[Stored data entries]
>>>>
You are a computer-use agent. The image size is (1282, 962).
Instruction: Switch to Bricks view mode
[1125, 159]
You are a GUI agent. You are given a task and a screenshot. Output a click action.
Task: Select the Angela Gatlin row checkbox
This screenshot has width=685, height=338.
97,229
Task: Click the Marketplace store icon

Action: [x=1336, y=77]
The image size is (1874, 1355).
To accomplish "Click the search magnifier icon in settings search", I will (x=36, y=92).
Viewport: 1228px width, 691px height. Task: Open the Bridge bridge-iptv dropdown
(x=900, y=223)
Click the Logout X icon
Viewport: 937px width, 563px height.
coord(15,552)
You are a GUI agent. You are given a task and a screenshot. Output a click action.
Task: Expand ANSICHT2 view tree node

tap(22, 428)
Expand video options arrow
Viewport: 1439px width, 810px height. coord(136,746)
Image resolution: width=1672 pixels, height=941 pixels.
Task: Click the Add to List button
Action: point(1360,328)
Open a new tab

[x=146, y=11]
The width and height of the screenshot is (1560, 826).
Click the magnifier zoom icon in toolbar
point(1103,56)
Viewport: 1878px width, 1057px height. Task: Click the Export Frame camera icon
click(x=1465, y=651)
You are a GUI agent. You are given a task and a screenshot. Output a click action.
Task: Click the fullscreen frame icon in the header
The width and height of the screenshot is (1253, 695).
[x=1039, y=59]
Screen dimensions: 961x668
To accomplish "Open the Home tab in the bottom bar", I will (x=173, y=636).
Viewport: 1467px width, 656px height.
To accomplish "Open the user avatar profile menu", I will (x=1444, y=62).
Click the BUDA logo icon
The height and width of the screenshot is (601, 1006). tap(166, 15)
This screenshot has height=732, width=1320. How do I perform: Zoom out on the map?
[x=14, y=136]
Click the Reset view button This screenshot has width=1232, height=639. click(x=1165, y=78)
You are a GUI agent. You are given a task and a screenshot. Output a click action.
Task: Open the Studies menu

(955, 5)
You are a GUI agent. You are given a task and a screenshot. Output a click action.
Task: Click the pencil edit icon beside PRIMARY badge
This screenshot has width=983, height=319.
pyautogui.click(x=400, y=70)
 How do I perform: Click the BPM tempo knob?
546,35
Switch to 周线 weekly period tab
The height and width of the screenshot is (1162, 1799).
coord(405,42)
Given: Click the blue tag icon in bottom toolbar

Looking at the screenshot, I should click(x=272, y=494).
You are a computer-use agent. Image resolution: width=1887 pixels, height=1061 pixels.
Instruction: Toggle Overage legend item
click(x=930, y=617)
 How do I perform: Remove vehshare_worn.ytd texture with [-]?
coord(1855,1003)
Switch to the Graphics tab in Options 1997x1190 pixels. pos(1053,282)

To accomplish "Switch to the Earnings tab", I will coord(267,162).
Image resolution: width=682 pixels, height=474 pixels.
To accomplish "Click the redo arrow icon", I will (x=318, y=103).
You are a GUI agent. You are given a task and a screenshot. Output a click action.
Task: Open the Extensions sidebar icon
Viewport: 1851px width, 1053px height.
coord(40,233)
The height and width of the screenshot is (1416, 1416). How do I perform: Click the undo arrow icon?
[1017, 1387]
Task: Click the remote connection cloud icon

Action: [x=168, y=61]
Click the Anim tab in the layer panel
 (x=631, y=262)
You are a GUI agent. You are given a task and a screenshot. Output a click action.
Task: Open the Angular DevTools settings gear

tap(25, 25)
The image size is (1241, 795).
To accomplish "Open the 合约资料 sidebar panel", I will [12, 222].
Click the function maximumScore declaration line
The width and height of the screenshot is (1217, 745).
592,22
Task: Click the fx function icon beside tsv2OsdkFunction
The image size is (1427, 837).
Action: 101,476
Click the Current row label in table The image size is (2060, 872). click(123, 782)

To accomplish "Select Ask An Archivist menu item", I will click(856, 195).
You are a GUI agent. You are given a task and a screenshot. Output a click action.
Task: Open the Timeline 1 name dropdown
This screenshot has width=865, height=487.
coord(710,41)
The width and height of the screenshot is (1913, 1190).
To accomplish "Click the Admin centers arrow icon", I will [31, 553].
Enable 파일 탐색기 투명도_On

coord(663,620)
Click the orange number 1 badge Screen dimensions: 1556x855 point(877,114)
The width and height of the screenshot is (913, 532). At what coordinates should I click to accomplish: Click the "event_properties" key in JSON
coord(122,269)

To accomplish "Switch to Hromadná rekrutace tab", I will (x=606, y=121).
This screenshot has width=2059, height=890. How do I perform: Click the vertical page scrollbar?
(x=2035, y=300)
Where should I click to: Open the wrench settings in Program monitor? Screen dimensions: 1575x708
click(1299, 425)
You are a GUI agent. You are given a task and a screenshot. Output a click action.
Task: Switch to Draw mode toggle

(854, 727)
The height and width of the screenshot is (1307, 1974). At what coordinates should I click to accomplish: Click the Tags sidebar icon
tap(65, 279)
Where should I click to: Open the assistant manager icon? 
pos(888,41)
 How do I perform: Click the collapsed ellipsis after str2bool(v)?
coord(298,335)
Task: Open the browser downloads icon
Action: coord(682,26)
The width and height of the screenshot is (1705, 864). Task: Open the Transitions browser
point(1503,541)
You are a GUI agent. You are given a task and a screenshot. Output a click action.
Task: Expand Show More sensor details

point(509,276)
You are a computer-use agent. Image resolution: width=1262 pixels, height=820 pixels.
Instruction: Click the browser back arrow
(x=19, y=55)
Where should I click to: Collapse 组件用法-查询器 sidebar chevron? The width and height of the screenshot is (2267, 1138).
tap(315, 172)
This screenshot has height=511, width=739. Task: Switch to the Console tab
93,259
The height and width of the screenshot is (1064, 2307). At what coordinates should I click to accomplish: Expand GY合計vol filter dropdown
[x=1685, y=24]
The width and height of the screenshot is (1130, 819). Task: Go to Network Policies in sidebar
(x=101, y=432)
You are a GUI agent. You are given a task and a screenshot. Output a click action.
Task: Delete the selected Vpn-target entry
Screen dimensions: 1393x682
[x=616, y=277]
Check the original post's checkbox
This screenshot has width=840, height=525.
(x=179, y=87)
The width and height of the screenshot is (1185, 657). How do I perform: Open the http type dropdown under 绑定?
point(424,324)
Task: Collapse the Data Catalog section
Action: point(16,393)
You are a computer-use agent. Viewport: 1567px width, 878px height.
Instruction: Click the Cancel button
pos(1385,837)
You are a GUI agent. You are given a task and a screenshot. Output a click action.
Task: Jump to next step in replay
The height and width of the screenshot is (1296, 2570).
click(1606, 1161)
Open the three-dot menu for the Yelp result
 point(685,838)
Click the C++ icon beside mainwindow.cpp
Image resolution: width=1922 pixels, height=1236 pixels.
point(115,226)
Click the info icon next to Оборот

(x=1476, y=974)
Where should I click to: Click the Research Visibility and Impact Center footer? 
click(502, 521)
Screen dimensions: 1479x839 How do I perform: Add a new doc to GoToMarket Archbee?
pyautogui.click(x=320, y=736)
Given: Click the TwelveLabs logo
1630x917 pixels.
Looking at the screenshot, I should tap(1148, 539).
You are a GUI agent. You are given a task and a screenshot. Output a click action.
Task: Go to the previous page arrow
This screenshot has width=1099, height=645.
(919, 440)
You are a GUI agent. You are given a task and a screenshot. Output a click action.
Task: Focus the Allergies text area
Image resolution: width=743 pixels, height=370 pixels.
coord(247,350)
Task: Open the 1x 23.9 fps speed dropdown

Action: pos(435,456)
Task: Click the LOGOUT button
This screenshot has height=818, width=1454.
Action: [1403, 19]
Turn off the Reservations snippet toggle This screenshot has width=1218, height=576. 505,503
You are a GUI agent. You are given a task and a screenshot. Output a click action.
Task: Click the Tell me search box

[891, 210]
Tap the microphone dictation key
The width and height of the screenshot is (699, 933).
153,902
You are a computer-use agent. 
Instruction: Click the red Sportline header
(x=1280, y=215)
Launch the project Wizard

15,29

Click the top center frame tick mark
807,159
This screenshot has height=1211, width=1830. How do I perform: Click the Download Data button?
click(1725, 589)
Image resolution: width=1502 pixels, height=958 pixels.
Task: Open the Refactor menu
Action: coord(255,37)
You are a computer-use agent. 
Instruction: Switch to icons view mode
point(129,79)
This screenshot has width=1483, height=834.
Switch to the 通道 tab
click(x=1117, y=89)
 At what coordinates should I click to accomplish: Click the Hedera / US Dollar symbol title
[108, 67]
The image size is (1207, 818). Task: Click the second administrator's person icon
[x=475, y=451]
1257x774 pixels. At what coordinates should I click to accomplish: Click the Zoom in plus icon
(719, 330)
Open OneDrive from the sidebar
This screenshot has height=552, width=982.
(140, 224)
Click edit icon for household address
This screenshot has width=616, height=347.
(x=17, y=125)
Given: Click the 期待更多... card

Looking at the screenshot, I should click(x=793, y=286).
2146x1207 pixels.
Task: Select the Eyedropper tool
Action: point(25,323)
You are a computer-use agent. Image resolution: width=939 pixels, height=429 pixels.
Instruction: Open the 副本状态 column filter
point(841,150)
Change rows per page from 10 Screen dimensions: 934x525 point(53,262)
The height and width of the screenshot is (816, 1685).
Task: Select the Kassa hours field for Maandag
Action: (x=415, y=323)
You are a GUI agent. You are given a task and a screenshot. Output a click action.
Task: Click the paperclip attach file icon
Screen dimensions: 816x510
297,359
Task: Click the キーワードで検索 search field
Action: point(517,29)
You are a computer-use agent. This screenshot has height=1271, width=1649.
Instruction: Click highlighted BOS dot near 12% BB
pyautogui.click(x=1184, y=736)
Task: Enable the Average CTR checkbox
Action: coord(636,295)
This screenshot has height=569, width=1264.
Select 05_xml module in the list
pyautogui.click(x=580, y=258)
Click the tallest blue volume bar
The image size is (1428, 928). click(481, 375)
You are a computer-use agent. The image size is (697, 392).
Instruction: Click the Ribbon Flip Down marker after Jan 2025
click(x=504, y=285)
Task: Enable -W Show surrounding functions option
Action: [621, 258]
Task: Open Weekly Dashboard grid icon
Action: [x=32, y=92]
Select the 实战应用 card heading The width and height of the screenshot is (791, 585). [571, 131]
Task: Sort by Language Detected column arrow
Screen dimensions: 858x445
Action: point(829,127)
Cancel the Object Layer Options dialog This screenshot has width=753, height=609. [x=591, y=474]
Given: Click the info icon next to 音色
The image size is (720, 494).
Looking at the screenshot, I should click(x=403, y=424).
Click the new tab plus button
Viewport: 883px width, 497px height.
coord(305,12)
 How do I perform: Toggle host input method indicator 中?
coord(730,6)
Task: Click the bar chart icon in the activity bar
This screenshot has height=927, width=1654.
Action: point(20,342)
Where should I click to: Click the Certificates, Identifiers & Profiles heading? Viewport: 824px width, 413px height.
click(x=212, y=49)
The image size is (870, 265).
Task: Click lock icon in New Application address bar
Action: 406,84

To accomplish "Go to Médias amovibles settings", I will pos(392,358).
<<<<
● **GOAL OF THE EXERCISE**: Identify the lines above that contain the word "badge", then copy them.

● **SOLVED EXERCISE**:
Task: Click the pencil edit icon beside PRIMARY badge
Click the orange number 1 badge Screen dimensions: 1556x855 point(877,114)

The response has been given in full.